I love talking walks in the rain.
I love soup on the stove and bread in the oven when it’s cold and wet out.
I love that this town is dripping in pine boughs and twinkle lights.
I love the crinkle sound of onion peels.
I love taking my time at the grocery store.
I love the look of streetlights on wet streets.

photo of me and t. reed by aunt gretchen
“But here I am in my life, and I know I am not here as a representative white male American human, nor are the birds and animals and plants here as representatives of their sex or species. We all have our ways, forms, and habits. We all are what we are partly because we are here and not in another place. Some of us are mobile; some of us (such as the trees) have to be content merely to be flexible. All of us who are mobile are required by happenstance and circumstance and accident to make choices that are not instinctive, and that force us out of categories into our lives here and now. Even the trees are under this particularizing influence of place and time. Each one, responding to happenstance and circumstance and accident, has assumed a shape not quite like that of any other tree of its kind. The trees stand rooted in their mysteriously determined places, no place quite like any other, in strange finality. The birds and animals have their nests in holes and burrows and crotches, each one’s place a little unlike any other in the world- and so is the nest my mate and I have made”

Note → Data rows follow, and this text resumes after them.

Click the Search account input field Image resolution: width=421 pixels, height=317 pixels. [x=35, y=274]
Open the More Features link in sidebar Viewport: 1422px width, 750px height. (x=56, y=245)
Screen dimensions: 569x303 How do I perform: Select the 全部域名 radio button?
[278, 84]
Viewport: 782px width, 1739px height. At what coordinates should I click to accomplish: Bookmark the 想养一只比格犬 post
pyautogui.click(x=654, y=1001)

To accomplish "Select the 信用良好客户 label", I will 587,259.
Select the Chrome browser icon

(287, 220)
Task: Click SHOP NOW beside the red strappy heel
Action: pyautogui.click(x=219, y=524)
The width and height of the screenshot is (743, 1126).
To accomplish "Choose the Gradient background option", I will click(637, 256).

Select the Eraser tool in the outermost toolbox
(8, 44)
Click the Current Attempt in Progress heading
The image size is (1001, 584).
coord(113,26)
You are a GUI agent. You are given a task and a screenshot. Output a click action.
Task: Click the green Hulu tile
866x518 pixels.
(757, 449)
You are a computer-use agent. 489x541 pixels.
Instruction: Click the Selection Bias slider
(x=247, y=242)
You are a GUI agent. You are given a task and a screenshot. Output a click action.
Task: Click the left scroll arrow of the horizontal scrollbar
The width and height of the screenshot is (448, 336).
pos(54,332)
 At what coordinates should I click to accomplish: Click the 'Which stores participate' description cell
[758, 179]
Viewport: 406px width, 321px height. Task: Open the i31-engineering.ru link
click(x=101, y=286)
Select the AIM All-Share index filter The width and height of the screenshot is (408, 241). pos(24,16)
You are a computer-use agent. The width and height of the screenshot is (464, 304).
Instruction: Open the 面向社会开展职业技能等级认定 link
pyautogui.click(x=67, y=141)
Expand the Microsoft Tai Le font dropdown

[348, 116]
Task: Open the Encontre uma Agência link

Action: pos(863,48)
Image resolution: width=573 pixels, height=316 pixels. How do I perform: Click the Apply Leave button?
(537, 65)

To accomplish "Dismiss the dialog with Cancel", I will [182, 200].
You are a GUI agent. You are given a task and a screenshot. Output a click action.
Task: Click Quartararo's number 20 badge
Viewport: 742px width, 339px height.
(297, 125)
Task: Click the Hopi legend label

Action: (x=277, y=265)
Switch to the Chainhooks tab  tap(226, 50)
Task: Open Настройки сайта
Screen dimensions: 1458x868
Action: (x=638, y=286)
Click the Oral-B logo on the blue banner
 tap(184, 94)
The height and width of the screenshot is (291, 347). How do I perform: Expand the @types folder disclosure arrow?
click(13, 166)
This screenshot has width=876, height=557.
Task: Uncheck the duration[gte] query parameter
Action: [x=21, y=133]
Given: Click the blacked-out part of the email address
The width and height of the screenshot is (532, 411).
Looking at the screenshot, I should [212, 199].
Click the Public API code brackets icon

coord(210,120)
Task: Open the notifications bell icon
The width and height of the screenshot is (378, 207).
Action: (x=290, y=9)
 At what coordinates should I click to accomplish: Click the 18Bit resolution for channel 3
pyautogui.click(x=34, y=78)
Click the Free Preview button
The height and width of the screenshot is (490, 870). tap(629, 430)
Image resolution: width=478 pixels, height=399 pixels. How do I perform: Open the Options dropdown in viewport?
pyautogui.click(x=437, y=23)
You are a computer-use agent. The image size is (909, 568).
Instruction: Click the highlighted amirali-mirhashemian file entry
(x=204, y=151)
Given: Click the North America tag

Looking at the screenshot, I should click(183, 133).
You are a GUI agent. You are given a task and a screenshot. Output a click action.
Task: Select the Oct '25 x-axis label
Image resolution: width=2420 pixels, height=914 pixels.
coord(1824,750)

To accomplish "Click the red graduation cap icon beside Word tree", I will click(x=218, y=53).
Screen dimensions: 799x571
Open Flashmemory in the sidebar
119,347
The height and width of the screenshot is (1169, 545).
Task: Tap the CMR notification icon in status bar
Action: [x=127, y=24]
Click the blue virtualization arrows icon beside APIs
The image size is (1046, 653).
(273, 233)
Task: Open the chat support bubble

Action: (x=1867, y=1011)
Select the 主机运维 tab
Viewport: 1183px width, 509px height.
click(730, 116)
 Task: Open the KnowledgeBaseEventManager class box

-Wendell Berry, Life is a Miracle
Walking home from the library with a little boy on my chest and Little Men under my arm, I watched the geese fly overhead. I always seem to be out during the twilight hours, and the geese always seem to fly low over this town. On sunny evenings, their bellies are white with light. But today was grey and their bodies were black against the blue of the clouds.
I may be a morning person, but I think I have a twilight soul.
The street was quiet and Reed’s tiny breaths were loud and warm against my chest. I absently plunked a piece of pine and crushed it between my fingers to savor the smell. I often do this when I am sad or lonely or particularly apathetic. But today, I was only glad and content. I also pluck pines out of habit.
My cat was on the doorstep of my house, waiting to be let inside. The three of us entered together. The kitchen still smelt strongly of the peppers and garlic and lime that had been simmered with beans for lunch. The cookie dough I made this afternoon was out on the counter. I had forgotten that we were out of eggs, so instead of baking them, I snacked on another spoonful. They were made with sucanat. I like the way it crunches between my teeth.

The morning light coming through our bedroom window while Adam sat bent over the cradle holding Reed’s hand. And Reed cooed and squeaked away talkatively while he looked at his dad and his dad looked back and replied.
The afternoon light warming the living room while I napped with a baby on my chest, which is like napping with a cat only about 100 times sweeter.